Un día escuché: «Los pueblos no se entienden por falta de idiomas, sino por exceso de prejuicios».
El viernes, millones de musulmanes en el mundo –incluyendo a decenas de miles que caminan por las mismas aceras que usted y yo en nuestras ciudades aparentemente laicas y europeas– celebraron Eid Al-Adha, una de las fiestas mayores del calendario islámico. Y como ocurre cada año, a este evento lo envolvemos en la bruma del desconocimiento, del juicio apresurado y de la pereza cultural.
Lo fácil sería hablar del cordero. De la sangre. De la escena primitiva que imaginamos sin entender.
Lo cómodo es reducir lo ajeno a lo exótico. Del japonés nos quedamos con el sushi; del indio, la vaca sagrada; del chino, el dragón festivo. Postales decorativas, sin contexto, sin historia, sin alma.
Pero Eid Al-Adha no es una postal. Es una puerta. Una que lleva, si uno se atreve a cruzarla, hacia una de las enseñanzas más universales del alma humana: el sacrificio consciente.
El sacrificio del cordero no es un acto de violencia ritual. Es un espejo. Uno que nos obliga a mirar de frente los demonios que solemos disimular con perfumes de consumo, éxito y apariencias. La ofrenda no es el animal. La ofrenda, en su esencia, es el ego. La arrogancia. El deseo de control. La codicia. La lucha interna por renunciar a todo lo que nos aleja del otro. Del necesitado. De lo divino.
Inspirados por la figura de Abraham –sí, el mismo patriarca que veneran judíos, cristianos y musulmanes– los fieles se embarcan en un acto simbólico que debería interpelarnos a todos: ¿qué estamos dispuestos a dejar atrás por el bien de algo mayor? ¿Qué parte de nosotros estamos dispuestos a sacrificar para vivir con más compasión, más humildad?

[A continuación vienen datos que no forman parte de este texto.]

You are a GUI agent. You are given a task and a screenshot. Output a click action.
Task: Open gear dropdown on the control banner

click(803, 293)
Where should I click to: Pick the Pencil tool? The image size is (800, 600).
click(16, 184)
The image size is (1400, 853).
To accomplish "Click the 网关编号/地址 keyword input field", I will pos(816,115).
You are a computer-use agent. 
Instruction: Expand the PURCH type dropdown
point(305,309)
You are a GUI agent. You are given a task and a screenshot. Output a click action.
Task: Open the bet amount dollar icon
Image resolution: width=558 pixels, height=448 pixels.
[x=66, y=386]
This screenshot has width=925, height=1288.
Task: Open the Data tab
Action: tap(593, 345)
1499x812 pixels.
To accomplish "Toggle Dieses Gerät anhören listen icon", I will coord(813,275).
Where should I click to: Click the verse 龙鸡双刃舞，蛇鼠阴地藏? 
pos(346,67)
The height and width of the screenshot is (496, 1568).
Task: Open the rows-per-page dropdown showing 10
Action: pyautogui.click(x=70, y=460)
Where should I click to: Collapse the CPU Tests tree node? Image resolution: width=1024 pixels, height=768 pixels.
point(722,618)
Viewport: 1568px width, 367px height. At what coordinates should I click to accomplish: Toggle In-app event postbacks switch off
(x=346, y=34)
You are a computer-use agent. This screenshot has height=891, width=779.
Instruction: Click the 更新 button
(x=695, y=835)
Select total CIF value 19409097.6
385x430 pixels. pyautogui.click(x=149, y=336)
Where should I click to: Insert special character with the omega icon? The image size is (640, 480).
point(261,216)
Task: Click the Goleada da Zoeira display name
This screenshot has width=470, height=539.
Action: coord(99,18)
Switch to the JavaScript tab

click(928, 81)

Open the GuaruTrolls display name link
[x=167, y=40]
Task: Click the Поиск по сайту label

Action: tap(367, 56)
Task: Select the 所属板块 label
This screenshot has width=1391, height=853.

La ignorancia ha dejado de ser un problema cultural. Se ha convertido en un espectáculo. En el escenario occidental, juzgamos el Eid como juzgamos el Ramadán: preguntando cada año si «no pueden ni beber agua» como quien examina a un marciano.
Mientras tanto, en los márgenes del teatro, en Gaza, en Yemen, en Myanmar, en barrios periféricos de nuestras ciudades invisibles, los fieles celebran esta fiesta no con fuegos artificiales ni mesas colmadas, sino con la solemnidad de quien sabe que obedecer no es arrodillarse, sino levantarse con dignidad.
En países donde la ley impide sacrificar animales según los ritos religiosos –por desconocimiento o desinterés– la comunidad busca campos, alternativas, hasta gestos simbólicos. ¿No es eso, también, una forma de sacrificio?
Tal vez mañana no lo sepa, pero el vecino con quien comparte el ascensor, la médica que le sonríe en el hospital o el joven que le prepara el pan en la panadería , estarán celebrando el día más interreligioso del calendario humano.
Eid Al-Adha nace de una historia común, anterior al Corán, anterior incluso a nuestra arrogancia civilizatoria. Es una historia sobre fe, obediencia, humanidad. «Pero si no miramos, si no preguntamos, si no abrimos el corazón y el pensamiento, sólo oiremos el ruido sin entender hacia dónde caminamos.»
Mañana se celebra Eid Al-Adha. Pregunte. Escuche. Aprenda. Quizás descubra que el verdadero sacrificio es dejar atrás nuestros prejuicios.